Adelaide Film Festival
Review by Sarah List
Without being consciously aware of who designed it, most people would recognise Alvar Alto’s work in the ubiquitous cheap knockoff bentwood chairs from Ikea or Matt Blatt.
The work of his studio however extended far beyond this, as Aalto pioneered the concept of ‘human’ architecture in the 1920s and 30s, which placed the user of the space at the centre of the design plan. Working beyond the physical structure, Aalto’s design included everything down to the furniture, placing the needs of the people within the building to the fore.
Part design doco and part biopic, in this film the influence and impact of the working partnerships he shared with his first and second wives, Aino and Elissa are brought out of the darkness and their considerable influence and technical contributions are highlighted.
Aino especially as a trained carpenter provided a pivotal role in the establishment of Artek, a furniture company that continues today with a philosophy of buy once and mend.
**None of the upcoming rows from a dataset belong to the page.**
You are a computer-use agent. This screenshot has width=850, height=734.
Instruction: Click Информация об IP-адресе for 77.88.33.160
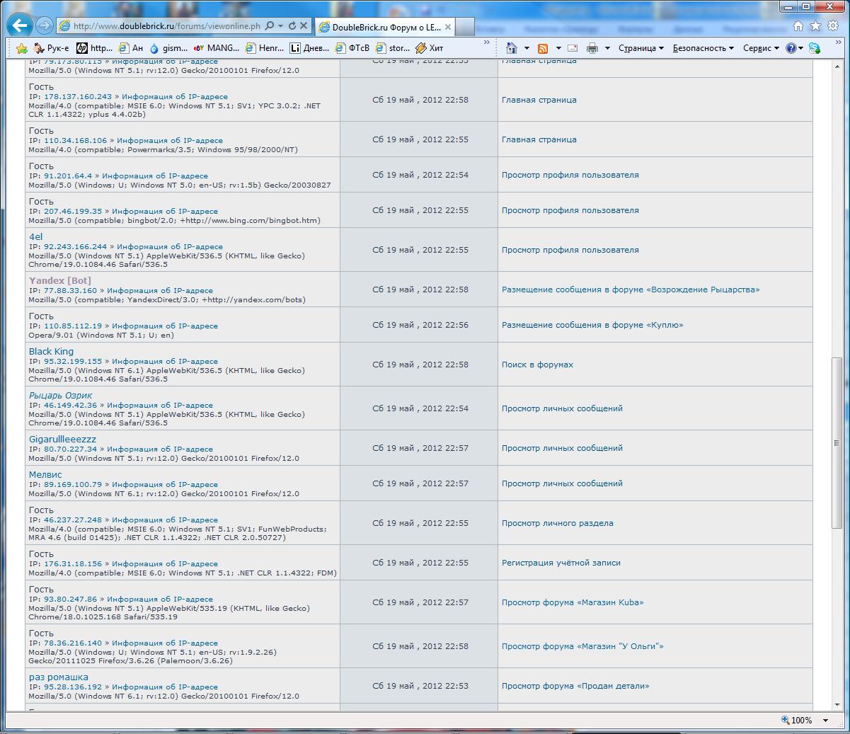pyautogui.click(x=160, y=291)
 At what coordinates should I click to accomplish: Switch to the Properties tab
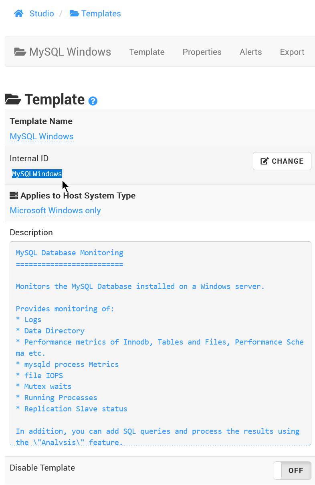pos(202,52)
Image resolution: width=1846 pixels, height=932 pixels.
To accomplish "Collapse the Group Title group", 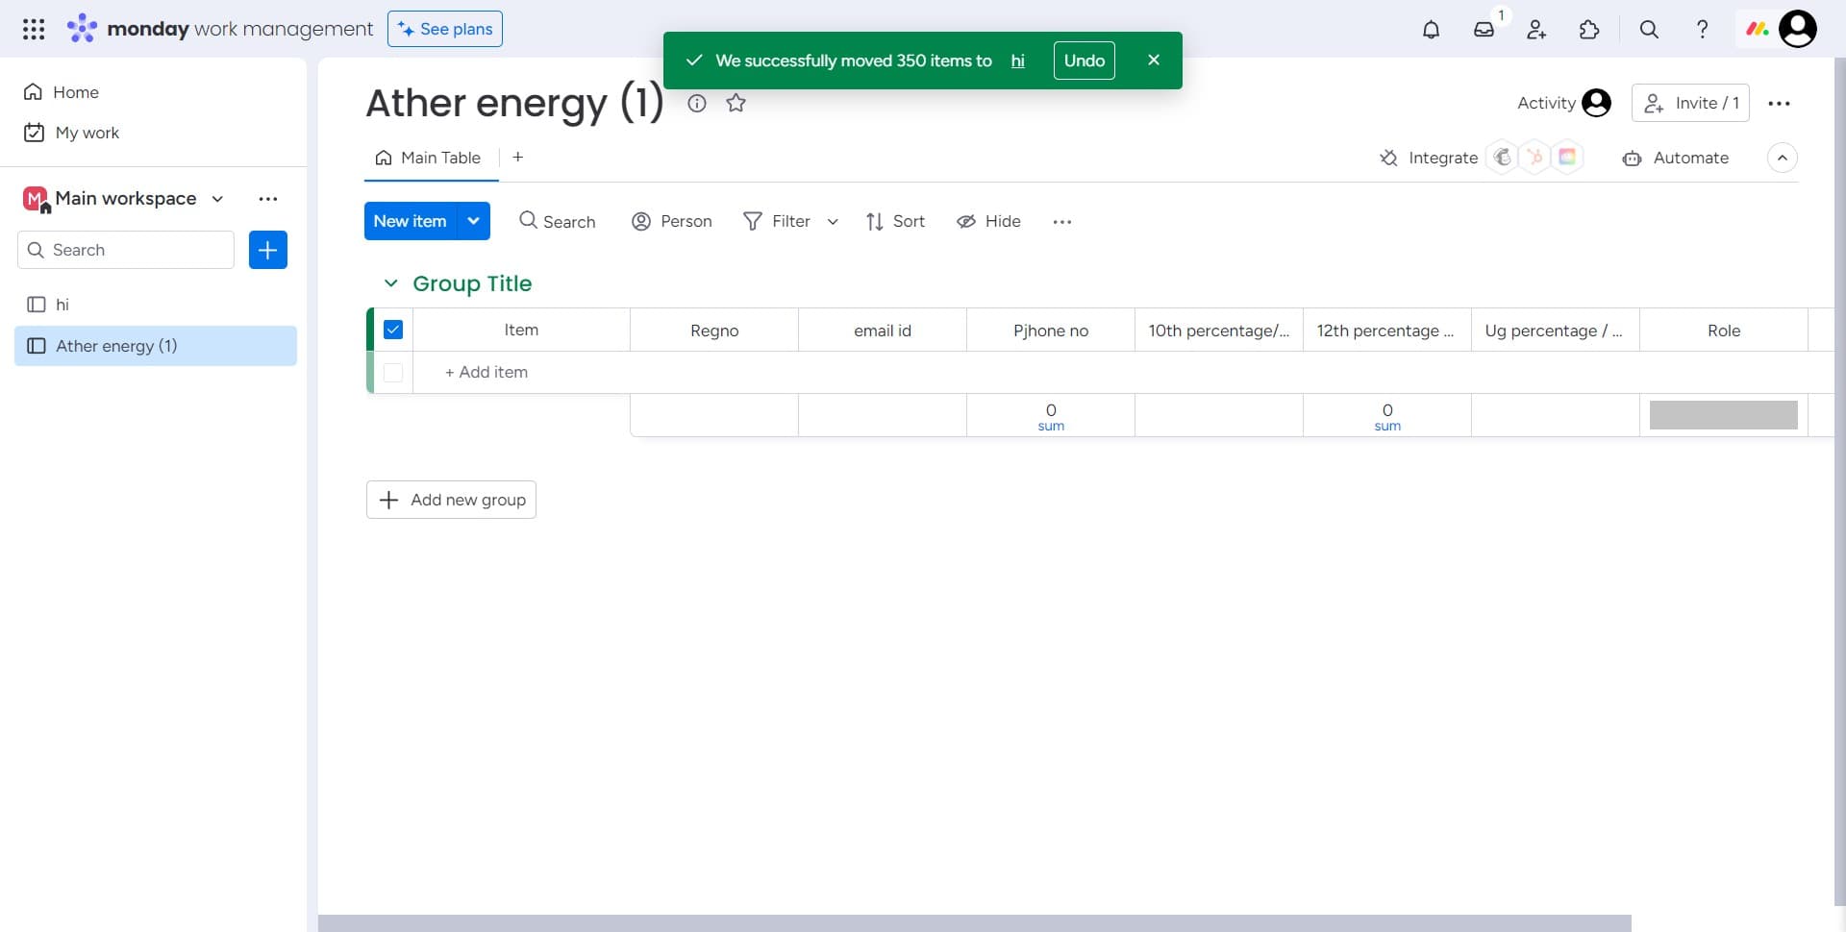I will [390, 283].
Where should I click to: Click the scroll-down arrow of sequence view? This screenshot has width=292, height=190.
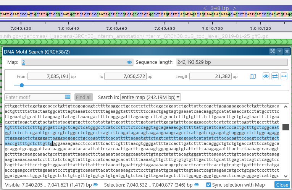(x=286, y=176)
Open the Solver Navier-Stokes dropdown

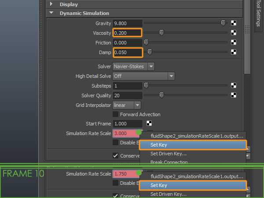pyautogui.click(x=133, y=66)
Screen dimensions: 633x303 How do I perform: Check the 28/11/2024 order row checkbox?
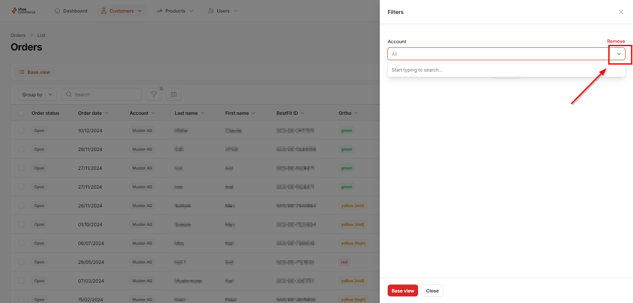pos(21,149)
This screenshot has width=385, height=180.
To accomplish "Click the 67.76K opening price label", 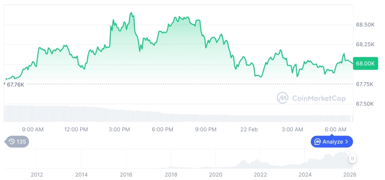I will click(x=16, y=84).
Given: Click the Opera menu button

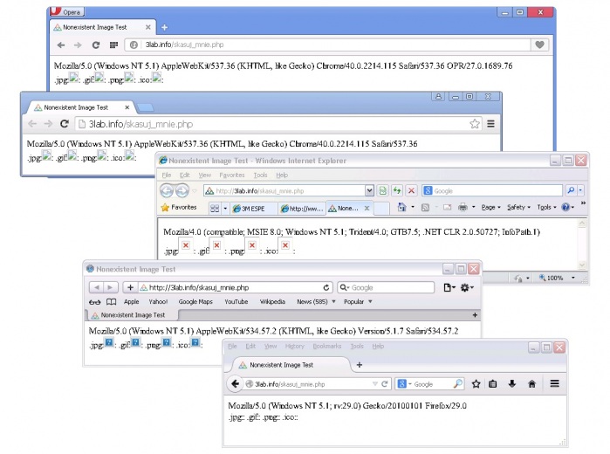Looking at the screenshot, I should coord(66,11).
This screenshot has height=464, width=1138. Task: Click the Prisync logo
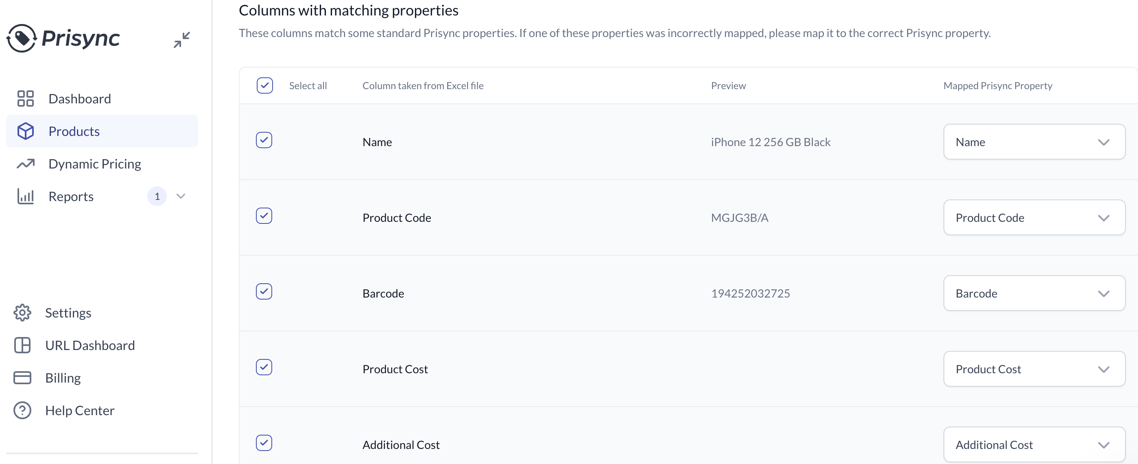[63, 38]
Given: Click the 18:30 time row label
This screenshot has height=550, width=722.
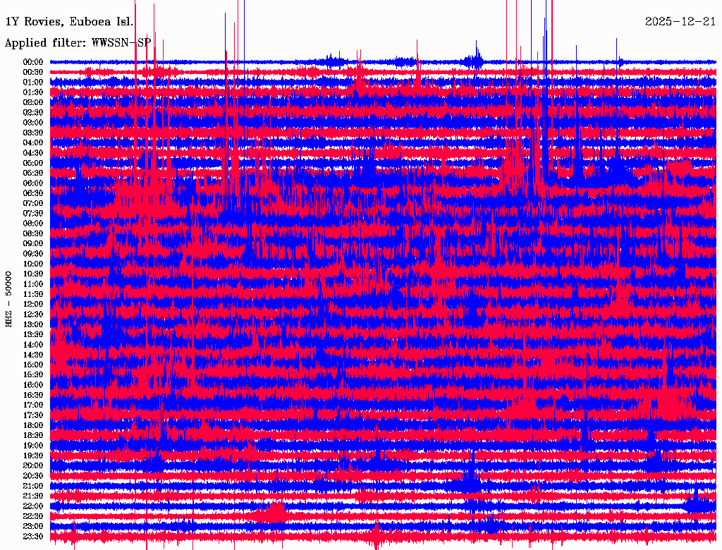Looking at the screenshot, I should [33, 436].
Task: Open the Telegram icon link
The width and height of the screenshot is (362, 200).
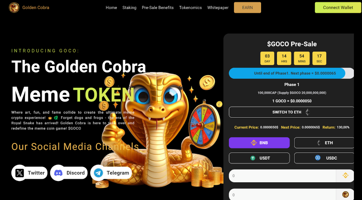Action: click(x=99, y=173)
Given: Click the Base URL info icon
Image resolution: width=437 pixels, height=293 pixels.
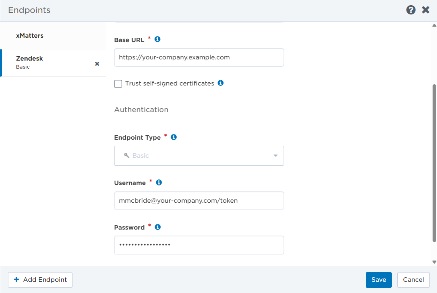Looking at the screenshot, I should (x=157, y=39).
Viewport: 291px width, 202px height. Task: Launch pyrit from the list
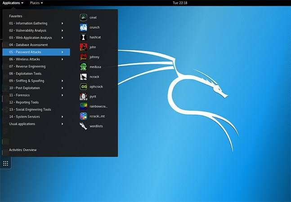coord(84,97)
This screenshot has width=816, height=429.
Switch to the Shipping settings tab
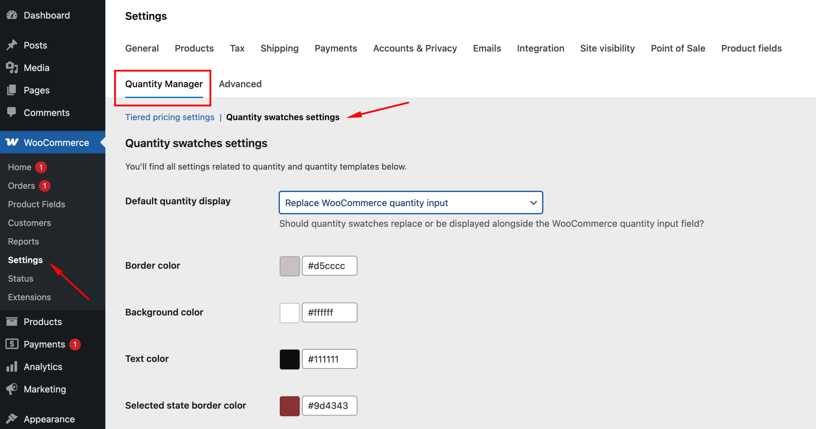click(x=279, y=48)
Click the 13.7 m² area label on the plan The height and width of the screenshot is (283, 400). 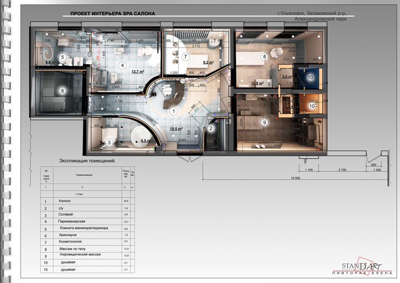[137, 71]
Beautifully shot, the story is quite slow paced and overly long at almost two hours. As a non-architect or designer, I felt at times that I lacked the necessary background to fill in the gaps about the modernism movement that he was a part of, and the influence and techniques used in Aalto’s design process. The human story focused on the romantic aspects of his relationships, and some of the professional, but perhaps because of the slow pace I struggled to feel connected to his motivations or his working process.
Perhaps one for the more real students of Aalto and his works.